Graduating from high school is one of life’s first big milestones for many young people. Another one is deciding what career to pursue and/or how to make a living.
Kelly Coughlin, a senior at South Effingham High School, is just a stone’s throw away from both of these and, thanks to the Effingham County schools’ work-based learning program, she’s well-prepared.
Coughlin is about to begin her third semester as a pharmacy clerk with Carter’s Pharmacy. Her interest in working in some type of medical or pharmaceutical field led her to apply during her junior year for acceptance into the high school’s youth apprenticeship program. In addition to gaining valuable experience that will enhance her college education as well as her future career, Coughlin admits that she’s also learned a great deal about work-based relationships.

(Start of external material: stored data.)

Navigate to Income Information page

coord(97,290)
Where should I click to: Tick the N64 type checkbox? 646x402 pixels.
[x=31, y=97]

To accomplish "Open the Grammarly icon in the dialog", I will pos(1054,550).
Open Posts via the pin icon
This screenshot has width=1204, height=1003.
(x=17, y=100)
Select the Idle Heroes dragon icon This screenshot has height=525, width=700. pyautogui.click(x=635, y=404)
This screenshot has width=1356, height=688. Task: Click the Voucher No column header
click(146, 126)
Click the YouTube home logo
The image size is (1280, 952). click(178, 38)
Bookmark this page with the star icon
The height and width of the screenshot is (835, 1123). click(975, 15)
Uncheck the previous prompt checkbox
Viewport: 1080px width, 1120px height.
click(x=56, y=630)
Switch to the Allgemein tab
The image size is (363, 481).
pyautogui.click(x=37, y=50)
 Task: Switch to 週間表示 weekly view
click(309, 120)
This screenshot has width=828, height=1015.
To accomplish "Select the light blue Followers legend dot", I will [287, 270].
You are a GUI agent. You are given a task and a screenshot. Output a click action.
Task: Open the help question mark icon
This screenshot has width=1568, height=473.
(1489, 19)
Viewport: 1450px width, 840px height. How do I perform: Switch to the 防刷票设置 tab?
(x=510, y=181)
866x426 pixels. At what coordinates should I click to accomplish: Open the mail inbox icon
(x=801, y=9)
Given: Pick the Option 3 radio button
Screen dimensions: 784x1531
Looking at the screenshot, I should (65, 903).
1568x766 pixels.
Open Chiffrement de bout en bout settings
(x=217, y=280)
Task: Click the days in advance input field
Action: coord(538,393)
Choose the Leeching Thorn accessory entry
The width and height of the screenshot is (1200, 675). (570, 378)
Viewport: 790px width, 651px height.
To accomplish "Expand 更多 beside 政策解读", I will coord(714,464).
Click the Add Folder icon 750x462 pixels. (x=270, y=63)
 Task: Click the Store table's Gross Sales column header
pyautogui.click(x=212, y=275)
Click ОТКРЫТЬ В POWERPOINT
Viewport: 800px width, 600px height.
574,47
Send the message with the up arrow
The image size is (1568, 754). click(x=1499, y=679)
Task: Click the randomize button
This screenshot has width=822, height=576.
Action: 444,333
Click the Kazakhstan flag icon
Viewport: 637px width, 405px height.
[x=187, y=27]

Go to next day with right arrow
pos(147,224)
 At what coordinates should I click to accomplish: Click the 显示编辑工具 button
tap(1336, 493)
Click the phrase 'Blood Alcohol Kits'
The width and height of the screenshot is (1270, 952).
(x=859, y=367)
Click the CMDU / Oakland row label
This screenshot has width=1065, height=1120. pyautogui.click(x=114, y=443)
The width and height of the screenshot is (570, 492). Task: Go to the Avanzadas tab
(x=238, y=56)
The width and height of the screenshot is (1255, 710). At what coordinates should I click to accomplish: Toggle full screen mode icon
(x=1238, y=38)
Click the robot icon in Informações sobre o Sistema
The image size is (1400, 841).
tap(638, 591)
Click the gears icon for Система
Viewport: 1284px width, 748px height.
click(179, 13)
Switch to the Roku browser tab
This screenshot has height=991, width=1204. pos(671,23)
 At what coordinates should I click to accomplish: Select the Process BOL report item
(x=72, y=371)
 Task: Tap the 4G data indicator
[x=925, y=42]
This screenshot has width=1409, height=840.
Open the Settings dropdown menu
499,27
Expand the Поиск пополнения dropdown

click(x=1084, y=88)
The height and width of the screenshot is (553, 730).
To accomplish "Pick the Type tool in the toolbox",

“I struggled last year when I first started working,” explained Coughlin. “I would get frustrated with myself and my co-workers. But I decided to stick it out, which is what you have to do in the real world.”
Coughlin reports to SEHS for the first two periods of school and then works Monday through Friday from 1-7 p.m. She also works on Saturdays and some Sundays. She receives elective credits for the hours she works and she will graduate on schedule this May.
Not all students can participate in the work-based learning program two years in a row, but Coughlin was able to because she completed most of her required core courses during her freshman and sophomore years.
In addition to learning how to get along with her co-workers and customers, Coughlin said she now has experience with maintaining a budget.
“I’m learning how to save money,” she explained, “instead of spending all of my paycheck as soon as I get it.”
Coughlin added that she hasn’t saved a lot yet, but she understands that “you’ve got to start somewhere.”
Pharmacist and state Rep. Buddy Carter is a big fan of the work-based learning program offered at both of Effingham County’s high schools. In addition to Coughlin, Carter has hired several other student apprentices from various high schools.
“I think it’s a great program,” Carter said. “It gives the students real life experience with working in a customer-oriented business.”
Carter added that some of the apprentices decide quickly that working in a pharmacy is not their cup of tea, while some go on to college with plans to become a licensed pharmacist.
Coughlin said she plans to attend Armstrong Atlantic State University for her first two years of college and then transfer to South University in Savannah. She said she’s still juggling her career options — pharmacist or veterinarian — but feels well-prepared to begin her secondary education in either field.